Das Waisenhaus war nicht schlecht, aber es war auch nicht gut. Es war einfach... neutral – ein Ort, an dem man überlebte, nicht lebte.
Die Wärter waren freundlich, aber auch abwesend, als ob sie selbst nicht ganz wussten, was sie hier machten. Und ich?
Ich fühlte mich wie ein Schatten, der immer wieder von der Wand wegrutschte, unsichtbar, egal wie sehr ich mich bemühte.
An einem Nachmittag, als ich vielleicht 10 oder 11 Jahre alt war, stand ich wieder alleine auf dem Pausenhof.
Alle anderen spielten miteinander, lachten, tobten. Nur ich saß dort, sah ihnen zu, fühlte mich leer.
Da, aus dem Augenwinkel, sah ich sie. Ein Mädchen, ein paar Jahre älter als ich.
Sie tanzte – einfach so, mitten auf dem Hof. Ihre Bewegungen waren fließend, unbeschwert, als ob sie der Welt sagen wollte: „Ich bin hier, ich existiere, und ich bin mehr als dieser Ort.“
Ich kann nicht sagen, warum mich das so berührt hat. Vielleicht, weil sie etwas hatte, das ich nie zu haben schien – Freiheit.
Sie war der einzige Mensch auf diesem ganzen Hof, der sich nicht von der Welt um sich herum festhalten ließ. Sie war nicht nur da.
Sie lebte.
Ich beobachtete sie heimlich, wie sie sich zuMusik bewegte, die nicht spielte, als wäre sie in ihrer eigenen Welt.
Es war, als ob sie mir eine Tür zeigte, von der ich nie gewusst hatte, dass sie existierte.
Ich wusste in diesem Moment, dass ich das auch wollte.
Ich wollte mich endlich frei fühlen. Aber ich wusste nicht wie.
Es war der Tag, an dem ich zum ersten Mal tanzen wollte.

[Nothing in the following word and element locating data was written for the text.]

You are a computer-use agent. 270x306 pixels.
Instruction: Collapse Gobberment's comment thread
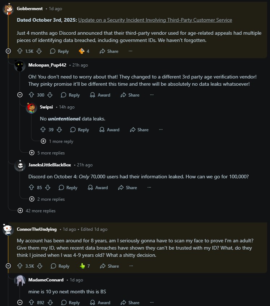pos(8,51)
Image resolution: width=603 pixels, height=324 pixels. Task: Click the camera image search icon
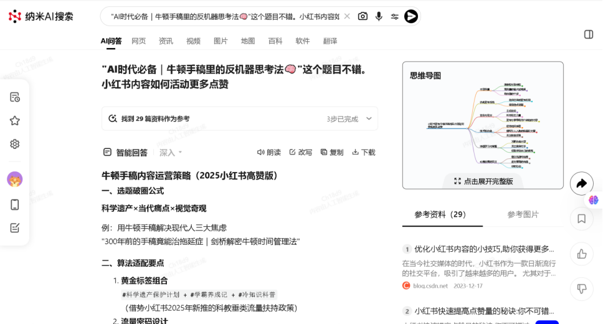[x=363, y=16]
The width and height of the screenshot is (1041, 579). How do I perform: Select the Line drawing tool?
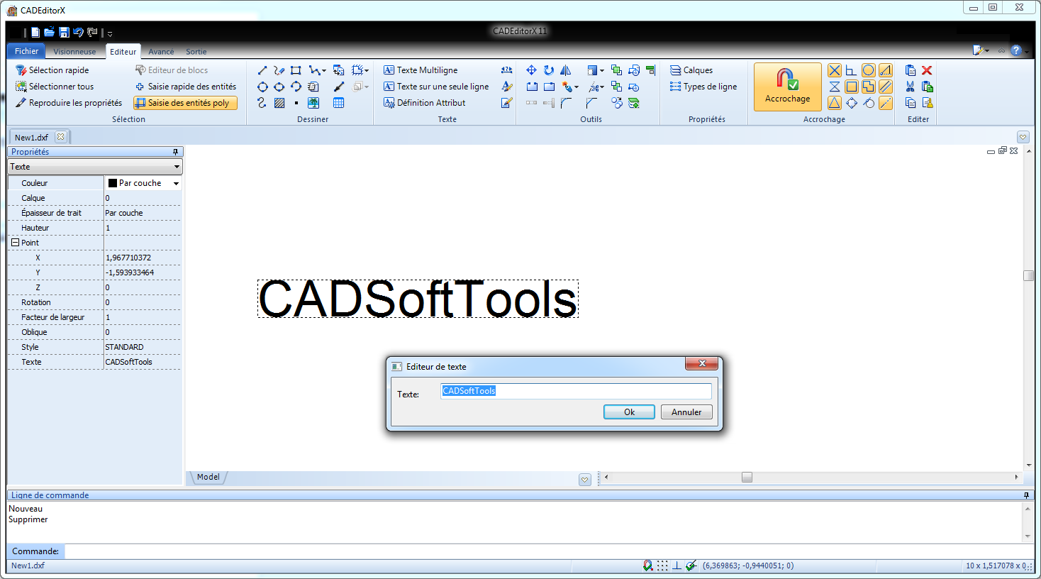262,70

Als niemand hinsah, schlich ich mich in einen leeren Raum des Waisenhauses und versuchte es.
Es war unsicher, unbeholfen. Meine Bewegungen fühlten sich steif an, als würde ich nicht in meinen eigenen Körper passen.

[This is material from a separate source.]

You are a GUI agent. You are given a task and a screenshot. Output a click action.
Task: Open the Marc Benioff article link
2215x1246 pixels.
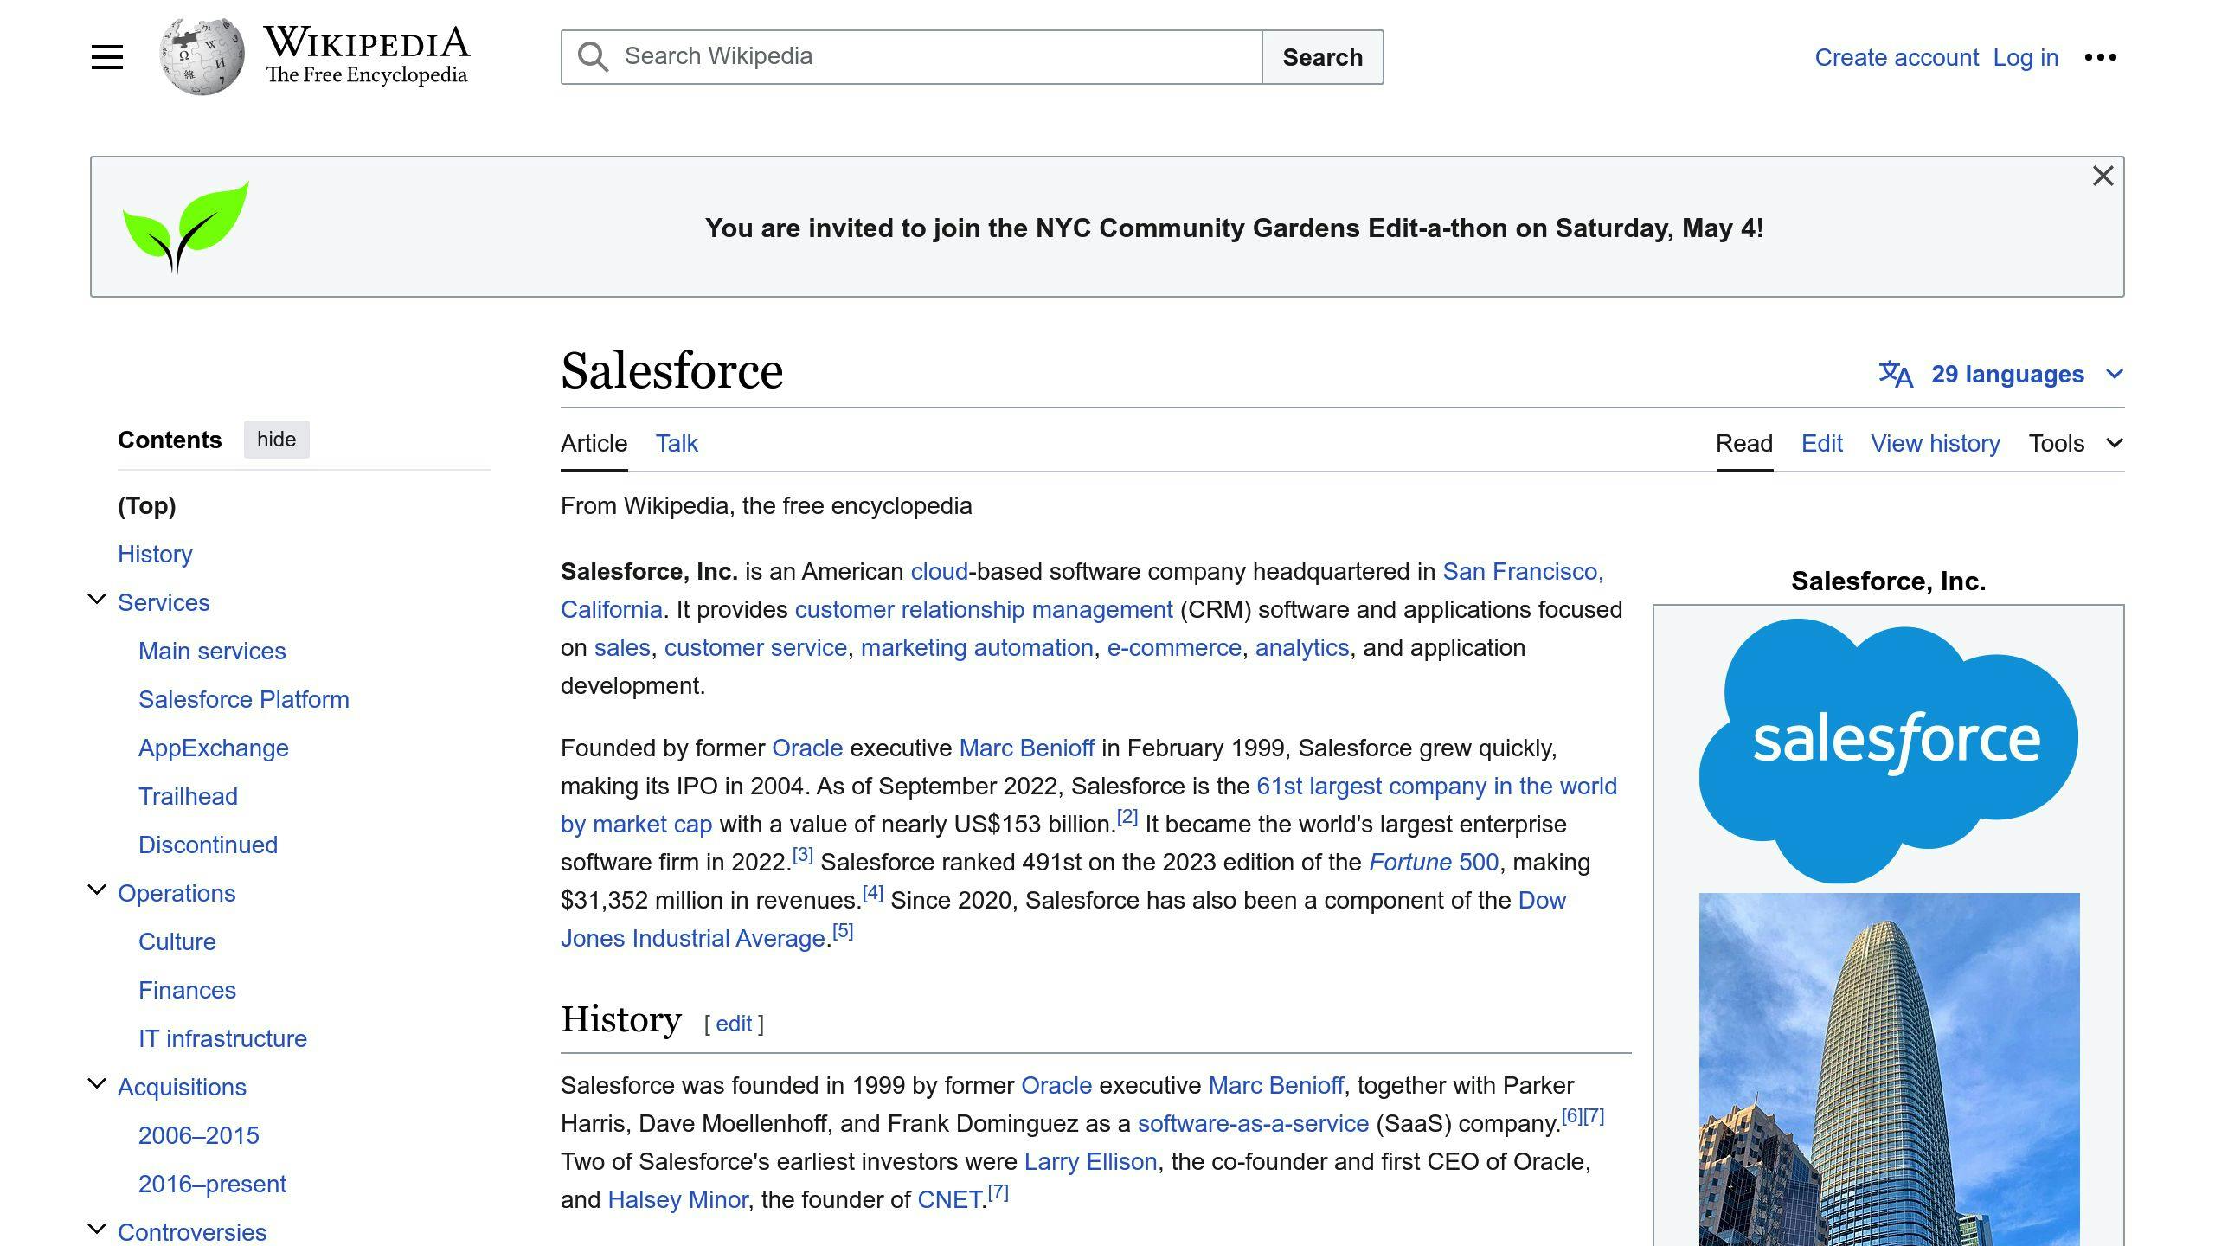click(1026, 748)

Aber ich konnte es nicht stoppen.
Ich tanzte einfach weiter, bis mein Körper irgendwann wusste, was er tat. Es war das erste Mal, dass ich mich in meinem eigenen Körper wohlfühlte. Es war das erste Mal, dass ich das Gefühl hatte, ich bin hier.

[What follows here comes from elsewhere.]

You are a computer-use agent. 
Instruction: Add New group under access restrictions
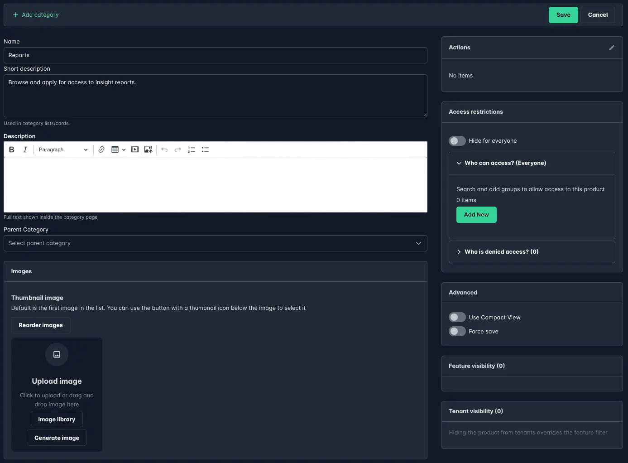coord(476,214)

Aber was dann kam, war nicht das, was ich mir erhofft hatte. Es gab keine Anerkennung, keine Bewunderung, keine Wertschätzung.
Die anderen bemerkten es nicht. Der Tanz war für sie nicht wichtig.
Und in diesem Moment wusste ich, dass er für mich mehr war als nur ein Hobby. Es war das einzige, was mir half, meine Einsamkeit zu ertragen. Es war der einzige Moment, in dem ich das Gefühl hatte, lebendig zu sein, als würde ich nicht nur durch diese Welt stolpern, sondern tatsächlich existieren.
Ich tanzte immer wieder, wann immer ich konnte, und immer wieder gab es nur einen Zuschauer – mich selbst. Aber ich wusste, dass ich irgendwann mehr wollte.
Ich wollte mehr als nur unsichtbar sein.
Der Wendepunkt kam, als das Waisenhaus eine Wohltätigkeitsveranstaltung organisierte, bei der die Kinder etwas vorführen sollten.
Es gab keinen Tanzwettbewerb, nichts Großes, aber ich wusste, dass ich es versuchen musste.
Also stellte ich mich auf die Bühne. Die anderen Kinder waren nervös, aber ich war anders. Es war nicht die Nervosität, die mich beherrschte. Es war das Verlangen, gesehen zu werden.
Als ich tanzte, wusste ich nicht, ob jemand zuschauen würde.
Aber es war mir auch egal. Ich fühlte mich frei, als ob ich endlich atmen konnte.
Endlich hatte ich etwas, das niemand mir nehmen konnte.
Ich war der, der sich bewegte, der sich ausdrückte, der einfach da war – nicht als Waisenkind, nicht als unsichtbarer Schatten.
Einfach als ich.
Es gab Applaus, aber das war nicht wichtig. Was wichtig war, war das Gefühl, das mir der Tanz gab. Es war der erste Schritt auf dem Weg zu mir selbst, der Weg, der mich von der Einsamkeit befreite.
Aber die Wahrheit?
Ich wusste, dass es immer noch nicht genug war.
Der Tanz war meine einzige Verbindung zu der Welt.
Und bis heute?
Er ist der einzige Ort, an dem ich mich wirklich frei fühle.